**ABOUT THIS TASK**
Your answer must be a word-for-word copy of the data.

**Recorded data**
=== Begin Enclosure ===
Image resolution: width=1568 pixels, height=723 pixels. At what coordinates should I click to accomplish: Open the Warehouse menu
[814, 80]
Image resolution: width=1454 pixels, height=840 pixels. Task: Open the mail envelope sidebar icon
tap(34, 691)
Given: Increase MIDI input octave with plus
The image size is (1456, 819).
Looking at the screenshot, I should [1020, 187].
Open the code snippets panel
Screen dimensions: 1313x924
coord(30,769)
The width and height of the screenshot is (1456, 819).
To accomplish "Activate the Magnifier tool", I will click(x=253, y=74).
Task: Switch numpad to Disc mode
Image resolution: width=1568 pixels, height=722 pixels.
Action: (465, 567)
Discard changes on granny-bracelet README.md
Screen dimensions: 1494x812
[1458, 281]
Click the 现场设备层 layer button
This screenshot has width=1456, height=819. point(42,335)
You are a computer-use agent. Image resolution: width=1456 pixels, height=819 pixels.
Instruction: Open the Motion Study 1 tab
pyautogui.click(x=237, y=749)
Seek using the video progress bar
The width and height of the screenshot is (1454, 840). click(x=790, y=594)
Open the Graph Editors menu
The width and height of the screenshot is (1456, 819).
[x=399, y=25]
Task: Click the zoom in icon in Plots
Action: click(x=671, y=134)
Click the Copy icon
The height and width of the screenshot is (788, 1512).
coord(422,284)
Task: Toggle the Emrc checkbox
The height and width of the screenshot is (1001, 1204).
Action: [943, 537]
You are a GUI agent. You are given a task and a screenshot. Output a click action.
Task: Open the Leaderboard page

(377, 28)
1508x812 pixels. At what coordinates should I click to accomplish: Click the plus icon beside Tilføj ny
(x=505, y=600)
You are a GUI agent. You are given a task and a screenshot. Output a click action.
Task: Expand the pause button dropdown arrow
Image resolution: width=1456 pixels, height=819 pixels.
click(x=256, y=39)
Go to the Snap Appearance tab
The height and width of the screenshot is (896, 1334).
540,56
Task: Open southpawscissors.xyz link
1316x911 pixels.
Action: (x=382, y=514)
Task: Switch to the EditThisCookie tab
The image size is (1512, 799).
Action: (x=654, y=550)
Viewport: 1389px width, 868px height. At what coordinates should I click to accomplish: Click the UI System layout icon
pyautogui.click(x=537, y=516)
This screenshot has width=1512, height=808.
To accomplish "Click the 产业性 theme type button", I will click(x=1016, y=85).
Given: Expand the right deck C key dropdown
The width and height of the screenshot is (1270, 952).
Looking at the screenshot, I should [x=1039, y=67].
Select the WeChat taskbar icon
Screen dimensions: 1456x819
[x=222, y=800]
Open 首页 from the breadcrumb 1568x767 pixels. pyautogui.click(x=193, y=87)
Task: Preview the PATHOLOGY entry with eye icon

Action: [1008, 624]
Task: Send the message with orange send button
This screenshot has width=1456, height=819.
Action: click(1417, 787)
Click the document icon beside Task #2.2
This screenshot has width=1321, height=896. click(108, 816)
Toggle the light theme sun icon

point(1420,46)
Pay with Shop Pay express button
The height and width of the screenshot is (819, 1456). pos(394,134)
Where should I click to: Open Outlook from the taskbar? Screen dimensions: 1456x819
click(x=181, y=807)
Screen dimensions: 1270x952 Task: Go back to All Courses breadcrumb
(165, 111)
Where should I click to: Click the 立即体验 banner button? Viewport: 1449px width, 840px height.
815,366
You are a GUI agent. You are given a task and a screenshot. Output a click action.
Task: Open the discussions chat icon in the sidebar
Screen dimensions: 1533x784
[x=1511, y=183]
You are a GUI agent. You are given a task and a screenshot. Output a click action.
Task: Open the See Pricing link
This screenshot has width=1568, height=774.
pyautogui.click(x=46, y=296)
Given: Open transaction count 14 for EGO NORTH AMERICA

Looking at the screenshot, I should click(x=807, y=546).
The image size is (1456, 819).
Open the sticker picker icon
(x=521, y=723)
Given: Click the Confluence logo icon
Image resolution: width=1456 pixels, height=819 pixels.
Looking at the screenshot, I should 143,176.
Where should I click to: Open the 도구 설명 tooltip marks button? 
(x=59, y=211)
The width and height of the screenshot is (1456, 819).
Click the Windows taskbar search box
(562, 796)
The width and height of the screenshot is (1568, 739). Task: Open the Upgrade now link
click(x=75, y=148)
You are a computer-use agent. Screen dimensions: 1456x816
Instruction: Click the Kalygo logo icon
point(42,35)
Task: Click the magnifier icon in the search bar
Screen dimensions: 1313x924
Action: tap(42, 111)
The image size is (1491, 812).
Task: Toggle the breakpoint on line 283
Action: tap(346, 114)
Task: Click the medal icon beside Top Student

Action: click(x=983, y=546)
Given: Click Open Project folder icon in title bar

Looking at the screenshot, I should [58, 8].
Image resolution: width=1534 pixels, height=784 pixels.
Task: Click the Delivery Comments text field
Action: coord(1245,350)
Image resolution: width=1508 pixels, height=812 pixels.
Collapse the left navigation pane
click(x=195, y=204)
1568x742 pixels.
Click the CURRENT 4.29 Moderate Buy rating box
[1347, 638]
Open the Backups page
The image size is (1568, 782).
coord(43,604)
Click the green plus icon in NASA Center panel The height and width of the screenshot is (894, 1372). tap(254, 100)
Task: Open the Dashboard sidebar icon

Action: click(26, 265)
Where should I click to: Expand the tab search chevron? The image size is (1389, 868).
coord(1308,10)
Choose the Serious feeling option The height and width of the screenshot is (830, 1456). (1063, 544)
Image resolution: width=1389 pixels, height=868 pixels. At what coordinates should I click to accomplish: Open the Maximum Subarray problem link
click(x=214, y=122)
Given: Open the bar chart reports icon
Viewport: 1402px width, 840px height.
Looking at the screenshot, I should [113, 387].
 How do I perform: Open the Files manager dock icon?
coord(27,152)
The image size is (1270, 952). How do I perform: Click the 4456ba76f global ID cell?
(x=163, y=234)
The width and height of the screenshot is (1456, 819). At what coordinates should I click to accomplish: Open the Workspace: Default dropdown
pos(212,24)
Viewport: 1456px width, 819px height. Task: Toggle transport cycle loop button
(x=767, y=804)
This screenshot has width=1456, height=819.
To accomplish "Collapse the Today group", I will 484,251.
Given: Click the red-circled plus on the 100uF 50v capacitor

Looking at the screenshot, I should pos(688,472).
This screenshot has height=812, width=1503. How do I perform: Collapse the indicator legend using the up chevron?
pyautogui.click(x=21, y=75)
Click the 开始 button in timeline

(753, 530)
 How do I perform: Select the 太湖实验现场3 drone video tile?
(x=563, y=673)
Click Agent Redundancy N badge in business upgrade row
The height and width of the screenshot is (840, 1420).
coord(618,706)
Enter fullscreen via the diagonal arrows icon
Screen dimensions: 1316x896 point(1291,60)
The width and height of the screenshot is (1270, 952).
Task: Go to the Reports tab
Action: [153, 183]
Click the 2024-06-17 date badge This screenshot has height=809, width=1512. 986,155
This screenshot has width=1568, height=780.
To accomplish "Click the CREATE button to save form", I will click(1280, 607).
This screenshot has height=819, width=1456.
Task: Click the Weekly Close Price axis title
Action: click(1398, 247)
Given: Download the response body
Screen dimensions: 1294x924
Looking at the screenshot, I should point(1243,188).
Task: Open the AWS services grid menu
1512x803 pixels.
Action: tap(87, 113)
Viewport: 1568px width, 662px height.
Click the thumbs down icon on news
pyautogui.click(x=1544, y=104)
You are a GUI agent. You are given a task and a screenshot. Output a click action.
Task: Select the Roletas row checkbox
=== End Enclosure ===
**OUTPUT OF THE EXERCISE**
Image resolution: width=1568 pixels, height=723 pixels. At what coordinates should I click to accomplish: Open the Warehouse menu
[814, 80]
Image resolution: width=1454 pixels, height=840 pixels. Task: Open the mail envelope sidebar icon
tap(34, 691)
Given: Increase MIDI input octave with plus
The image size is (1456, 819).
Looking at the screenshot, I should [1020, 187].
Open the code snippets panel
Screen dimensions: 1313x924
coord(30,769)
The width and height of the screenshot is (1456, 819).
To accomplish "Activate the Magnifier tool", I will click(x=253, y=74).
Task: Switch numpad to Disc mode
Image resolution: width=1568 pixels, height=722 pixels.
Action: (465, 567)
Discard changes on granny-bracelet README.md
Screen dimensions: 1494x812
[1458, 281]
Click the 现场设备层 layer button
This screenshot has width=1456, height=819. point(42,335)
You are a computer-use agent. Image resolution: width=1456 pixels, height=819 pixels.
Instruction: Open the Motion Study 1 tab
pyautogui.click(x=237, y=749)
Seek using the video progress bar
The width and height of the screenshot is (1454, 840). click(x=790, y=594)
Open the Graph Editors menu
The width and height of the screenshot is (1456, 819).
[x=399, y=25]
Task: Click the zoom in icon in Plots
Action: click(x=671, y=134)
Click the Copy icon
The height and width of the screenshot is (788, 1512).
coord(422,284)
Task: Toggle the Emrc checkbox
The height and width of the screenshot is (1001, 1204).
Action: [943, 537]
You are a GUI agent. You are given a task and a screenshot. Output a click action.
Task: Open the Leaderboard page

(377, 28)
1508x812 pixels. At what coordinates should I click to accomplish: Click the plus icon beside Tilføj ny
(x=505, y=600)
You are a GUI agent. You are given a task and a screenshot. Output a click action.
Task: Expand the pause button dropdown arrow
Image resolution: width=1456 pixels, height=819 pixels.
click(x=256, y=39)
Go to the Snap Appearance tab
The height and width of the screenshot is (896, 1334).
540,56
Task: Open southpawscissors.xyz link
1316x911 pixels.
Action: (x=382, y=514)
Task: Switch to the EditThisCookie tab
The image size is (1512, 799).
Action: (x=654, y=550)
Viewport: 1389px width, 868px height. At what coordinates should I click to accomplish: Click the UI System layout icon
pyautogui.click(x=537, y=516)
This screenshot has width=1512, height=808.
To accomplish "Click the 产业性 theme type button", I will click(x=1016, y=85).
Given: Expand the right deck C key dropdown
The width and height of the screenshot is (1270, 952).
Looking at the screenshot, I should [x=1039, y=67].
Select the WeChat taskbar icon
Screen dimensions: 1456x819
[x=222, y=800]
Open 首页 from the breadcrumb 1568x767 pixels. pyautogui.click(x=193, y=87)
Task: Preview the PATHOLOGY entry with eye icon

Action: [1008, 624]
Task: Send the message with orange send button
This screenshot has width=1456, height=819.
Action: click(1417, 787)
Click the document icon beside Task #2.2
This screenshot has width=1321, height=896. click(108, 816)
Toggle the light theme sun icon

point(1420,46)
Pay with Shop Pay express button
The height and width of the screenshot is (819, 1456). pos(394,134)
Where should I click to: Open Outlook from the taskbar? Screen dimensions: 1456x819
click(x=181, y=807)
Screen dimensions: 1270x952 Task: Go back to All Courses breadcrumb
(165, 111)
Where should I click to: Click the 立即体验 banner button? Viewport: 1449px width, 840px height.
815,366
You are a GUI agent. You are given a task and a screenshot. Output a click action.
Task: Open the discussions chat icon in the sidebar
Screen dimensions: 1533x784
[x=1511, y=183]
You are a GUI agent. You are given a task and a screenshot. Output a click action.
Task: Open the See Pricing link
This screenshot has width=1568, height=774.
pyautogui.click(x=46, y=296)
Given: Open transaction count 14 for EGO NORTH AMERICA

Looking at the screenshot, I should click(x=807, y=546).
The image size is (1456, 819).
Open the sticker picker icon
(x=521, y=723)
Given: Click the Confluence logo icon
Image resolution: width=1456 pixels, height=819 pixels.
Looking at the screenshot, I should 143,176.
Where should I click to: Open the 도구 설명 tooltip marks button? 
(x=59, y=211)
The width and height of the screenshot is (1456, 819).
Click the Windows taskbar search box
(562, 796)
The width and height of the screenshot is (1568, 739). Task: Open the Upgrade now link
click(x=75, y=148)
You are a computer-use agent. Screen dimensions: 1456x816
Instruction: Click the Kalygo logo icon
point(42,35)
Task: Click the magnifier icon in the search bar
Screen dimensions: 1313x924
Action: tap(42, 111)
The image size is (1491, 812).
Task: Toggle the breakpoint on line 283
Action: tap(346, 114)
Task: Click the medal icon beside Top Student

Action: click(x=983, y=546)
Given: Click Open Project folder icon in title bar

Looking at the screenshot, I should [58, 8].
Image resolution: width=1534 pixels, height=784 pixels.
Task: Click the Delivery Comments text field
Action: coord(1245,350)
Image resolution: width=1508 pixels, height=812 pixels.
Collapse the left navigation pane
click(x=195, y=204)
1568x742 pixels.
Click the CURRENT 4.29 Moderate Buy rating box
[1347, 638]
Open the Backups page
The image size is (1568, 782).
coord(43,604)
Click the green plus icon in NASA Center panel The height and width of the screenshot is (894, 1372). tap(254, 100)
Task: Open the Dashboard sidebar icon

Action: click(26, 265)
Where should I click to: Expand the tab search chevron? The image size is (1389, 868).
coord(1308,10)
Choose the Serious feeling option The height and width of the screenshot is (830, 1456). (1063, 544)
Image resolution: width=1389 pixels, height=868 pixels. At what coordinates should I click to accomplish: Open the Maximum Subarray problem link
click(x=214, y=122)
Given: Open the bar chart reports icon
Viewport: 1402px width, 840px height.
Looking at the screenshot, I should [113, 387].
 How do I perform: Open the Files manager dock icon?
coord(27,152)
The image size is (1270, 952). How do I perform: Click the 4456ba76f global ID cell?
(x=163, y=234)
The width and height of the screenshot is (1456, 819). At what coordinates should I click to accomplish: Open the Workspace: Default dropdown
pos(212,24)
Viewport: 1456px width, 819px height. Task: Toggle transport cycle loop button
(x=767, y=804)
This screenshot has width=1456, height=819.
To accomplish "Collapse the Today group", I will 484,251.
Given: Click the red-circled plus on the 100uF 50v capacitor

Looking at the screenshot, I should pos(688,472).
This screenshot has height=812, width=1503. How do I perform: Collapse the indicator legend using the up chevron?
pyautogui.click(x=21, y=75)
Click the 开始 button in timeline

(753, 530)
 How do I perform: Select the 太湖实验现场3 drone video tile?
(x=563, y=673)
Click Agent Redundancy N badge in business upgrade row
The height and width of the screenshot is (840, 1420).
coord(618,706)
Enter fullscreen via the diagonal arrows icon
Screen dimensions: 1316x896 point(1291,60)
The width and height of the screenshot is (1270, 952).
Task: Go to the Reports tab
Action: [153, 183]
Click the 2024-06-17 date badge This screenshot has height=809, width=1512. 986,155
This screenshot has width=1568, height=780.
To accomplish "Click the CREATE button to save form", I will click(1280, 607).
This screenshot has height=819, width=1456.
Task: Click the Weekly Close Price axis title
Action: click(1398, 247)
Given: Download the response body
Screen dimensions: 1294x924
Looking at the screenshot, I should point(1243,188).
Task: Open the AWS services grid menu
1512x803 pixels.
Action: tap(87, 113)
Viewport: 1568px width, 662px height.
Click the thumbs down icon on news
pyautogui.click(x=1544, y=104)
You are a GUI agent. You are given a task and a screenshot. Output a click action.
Task: Select the Roletas row checkbox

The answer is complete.